Ибо, чтобы верить в высший свет, необходимо, жить "рядом с человеком, который ничуть не сомневается в его реальности". Во влечении Пруста к свету не было ничего низкого. Его забавляло не столько то, что он там принят, сколько исследование социального механизма, "отношений между человеческими существами в обществе и в любви". Он проявлял любопытство к светским людям, но также и к другим: "Я не делаю различия между рабочими, буржуа и вельможами, я бы и тех и других беспристрастно счел своими друзьями, отдав некоторое предпочтение рабочим, а затем вельможам, но не по склонности", а потому что они "охотно учтивы с любым, подобно красивым женщинам, которые счастливы одарить своей улыбкой, зная, с какой радостью она будет принята".

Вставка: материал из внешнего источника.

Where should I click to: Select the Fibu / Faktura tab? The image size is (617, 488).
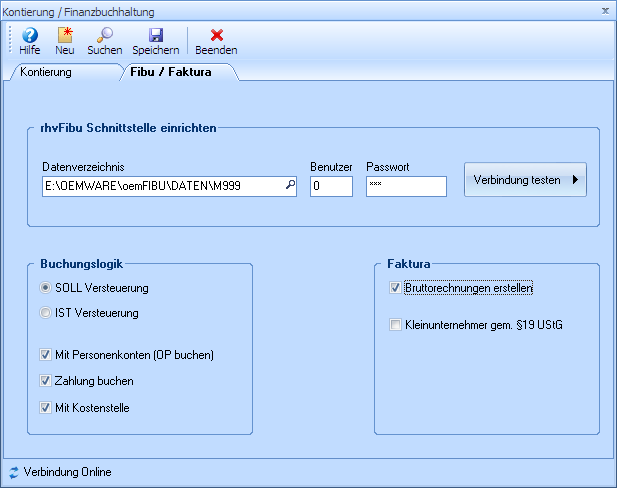pos(171,72)
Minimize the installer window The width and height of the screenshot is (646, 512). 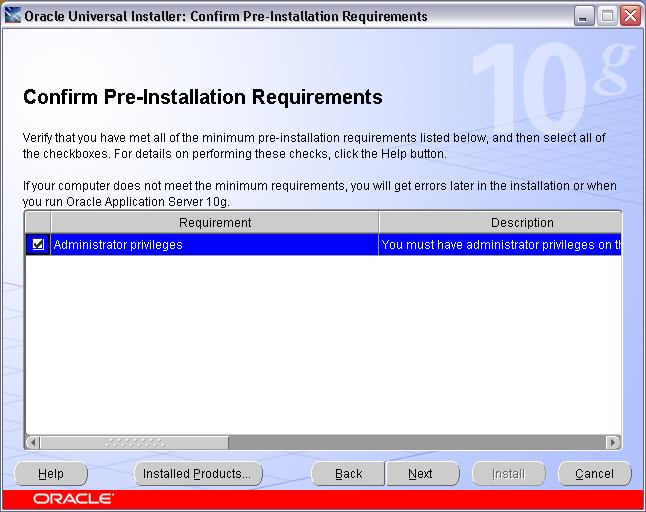(585, 16)
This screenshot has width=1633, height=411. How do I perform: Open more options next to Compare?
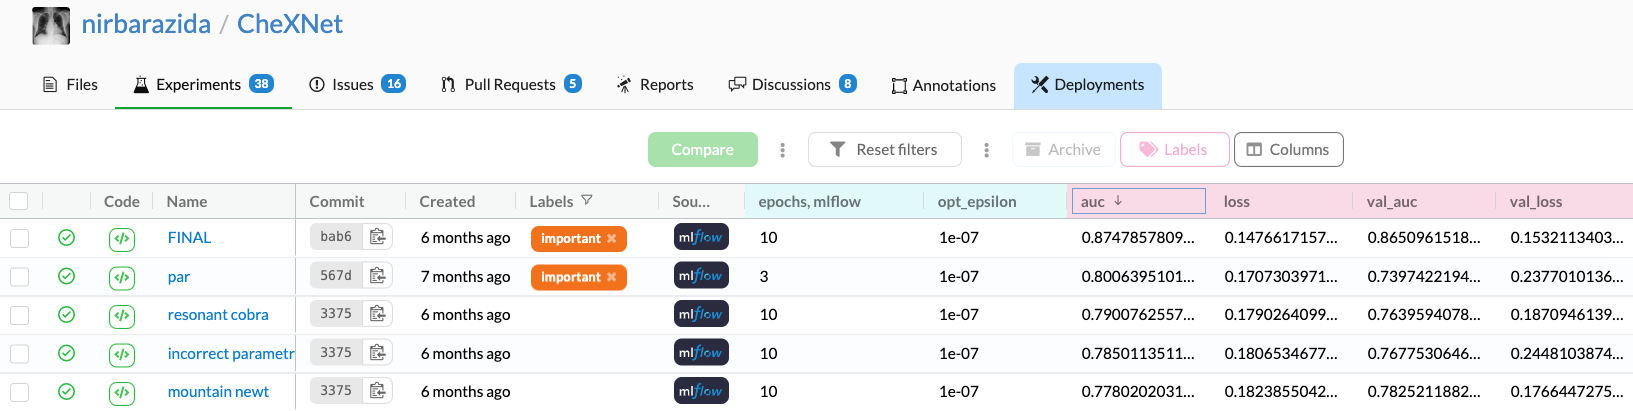click(x=782, y=150)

Свет имел для него значение, - говорит Люсьен Доде, - "но такое, какое цветы имеют для ботаника, а не для господина, покупающего букет". Сведенный лишь к свету литературному, он представлял бы собой довольно скудный гербарий. Как-то раз он сказал одной своей знакомой: "Госпожа де Шевинье по-прежнему хочет познакомить меня с Порто-Ри-шем. Но Порто-Риш - это я. Уж скорей бы я предпочел встретиться с мадемуазель Инисдаль". Он установил, как до него Бальзак и Расин, что этот праздный, стало быть, ничем не занятый круг благоприятствовал зарождению и изображению страстей, но всегда судил о нем трезво: "Художник должен служить только истине и не иметь никакого почтения к рангу. Он должен просто учитывать его в своих изображениях как некий различительный принцип, каким, например, является национальность, раса, среда. Любое общественное положение интересно по-своему, и для художника может быть столь же любопытно показать манеры королевы, как и привычки какой-нибудь портнихи..." Обхаживая Монтескью, он готовил Шарлю. "Восхитительно, что наш Пруст бросился в пасть чудовища, чтобы дать нам точное его изображение, и что он в некотором роде заражает себя снобизмом, чтобы лучше узнать его".[56]